The last article also highlights a relatively recent trend that underscores the possibilities for unanticipated consequences associated with changing food product formulations. Specifically, the problem with foods going rancid has been compounded as a “byproduct of Americans and food manufacturers swapping trans fats for polyunsaturates in their products during the past 10 years”. This trend “resulted in a whopping 58% percent drop in trans-fatty acid consumption in the US in the past decade"; but the article emphasizes, “for all of their artery blocking evil, trans fats had at least one big benefit – they were very stable, meaning that they took forever to go rancid. When these fats were replaced with polyunsaturates, such as corn and soybean oil, that shelf stability collapsed Experts advise paying close attention to ‘use by’ and ‘sell by’ dates on packages, which may have changed in recent years because of new formulations”. Of course, while it is hard to argue with the decision to ‘call for’ a reduction in our consumption of trans fats; who would have predicted the dramatic reduction in the ‘shelf life’ of products?
That last observation made me reconsider the “interesting twist” that framed the original query about what could be learned by the discovery of a 106-year old fruit cake – e.g., effectively, a ‘call for’ a reduction in the use of modern preservatives. In that regard, it is important to note one of the conclusions reached in a 2015 publication by Petrun et al., Shaping health perceptions: Communicating effectively about chemicals in food – “30% of consumers are cautious about serving foods with preservatives”. I want to end this story by considering the possibility that reducing the use of modern preservatives may have unanticipated consequences. By way of background, the Center for Food Safety (CFS) was established on the campus of the University of Georgia in April, 1993 with a mission of maintaining and improving the safety of foods through the development of methods that detect, control, or eliminate pathogenic micoorganisms or their toxins. Prof. Mike Doyle, the founding Director of the CFS, was a co-author on a review published in February, 2017 in the Annual Reviews of Food Science and Technology, The Challenges of Eliminating or Substituting Antimicrobial Preservatives in Foods. This review “addresses the safety of antimicrobials and the potential consequences of removing those that are chemically synthesized or replacing them from so-called natural sources”. Most importantly, the bottom-line conclusion from this review was that “Such changes can affect the microbiological safety and spoilage of food, as well as reduce shelf life, increase wastage, and increase the occurrence of foodborne illnesses”.

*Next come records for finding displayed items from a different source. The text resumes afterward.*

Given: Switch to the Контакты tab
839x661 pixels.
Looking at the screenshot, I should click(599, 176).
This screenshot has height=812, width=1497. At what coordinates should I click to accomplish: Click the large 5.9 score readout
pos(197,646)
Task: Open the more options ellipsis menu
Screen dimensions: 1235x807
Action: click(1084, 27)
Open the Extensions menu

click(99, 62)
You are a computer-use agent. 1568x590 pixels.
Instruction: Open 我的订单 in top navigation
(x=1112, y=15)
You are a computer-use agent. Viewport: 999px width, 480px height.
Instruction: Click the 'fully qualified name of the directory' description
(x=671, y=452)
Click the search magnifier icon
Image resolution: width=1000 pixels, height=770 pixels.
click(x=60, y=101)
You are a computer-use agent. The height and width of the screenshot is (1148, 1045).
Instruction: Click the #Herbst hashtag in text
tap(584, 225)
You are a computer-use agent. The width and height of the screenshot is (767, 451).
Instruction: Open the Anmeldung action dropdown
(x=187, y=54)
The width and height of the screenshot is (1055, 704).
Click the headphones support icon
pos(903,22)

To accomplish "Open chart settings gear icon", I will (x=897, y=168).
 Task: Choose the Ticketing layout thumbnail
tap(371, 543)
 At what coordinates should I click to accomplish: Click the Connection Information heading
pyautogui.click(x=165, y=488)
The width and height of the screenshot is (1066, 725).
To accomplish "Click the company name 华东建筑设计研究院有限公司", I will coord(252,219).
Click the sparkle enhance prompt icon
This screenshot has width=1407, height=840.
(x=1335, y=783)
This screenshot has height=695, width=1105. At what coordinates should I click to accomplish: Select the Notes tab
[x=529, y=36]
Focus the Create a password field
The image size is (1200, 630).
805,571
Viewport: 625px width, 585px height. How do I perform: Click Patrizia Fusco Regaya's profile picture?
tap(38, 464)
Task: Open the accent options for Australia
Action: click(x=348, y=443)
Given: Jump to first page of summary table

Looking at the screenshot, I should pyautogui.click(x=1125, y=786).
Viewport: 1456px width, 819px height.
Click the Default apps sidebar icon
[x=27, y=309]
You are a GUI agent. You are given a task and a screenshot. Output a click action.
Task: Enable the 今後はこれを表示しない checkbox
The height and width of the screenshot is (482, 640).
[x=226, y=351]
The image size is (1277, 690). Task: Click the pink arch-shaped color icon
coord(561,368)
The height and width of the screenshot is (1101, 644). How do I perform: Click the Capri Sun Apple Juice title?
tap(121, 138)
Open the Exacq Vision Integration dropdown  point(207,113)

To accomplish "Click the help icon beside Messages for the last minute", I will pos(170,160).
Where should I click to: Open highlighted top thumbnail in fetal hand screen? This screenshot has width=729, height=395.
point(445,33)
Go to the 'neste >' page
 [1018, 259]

Consumers should expect their food supply to be safe. Decisions to remove preservatives from foods should be based on a cost-to-benefit analysis that considers the best science. Is the science on the safe use of chemical preservatives consistent with their removal and replacement with natural alternatives – e.g., a benefit in the context of giving consumers what they think they want – but, which can occur at the cost of unanticipated consequences, including an increase in the occurrence of foodborne illnesses?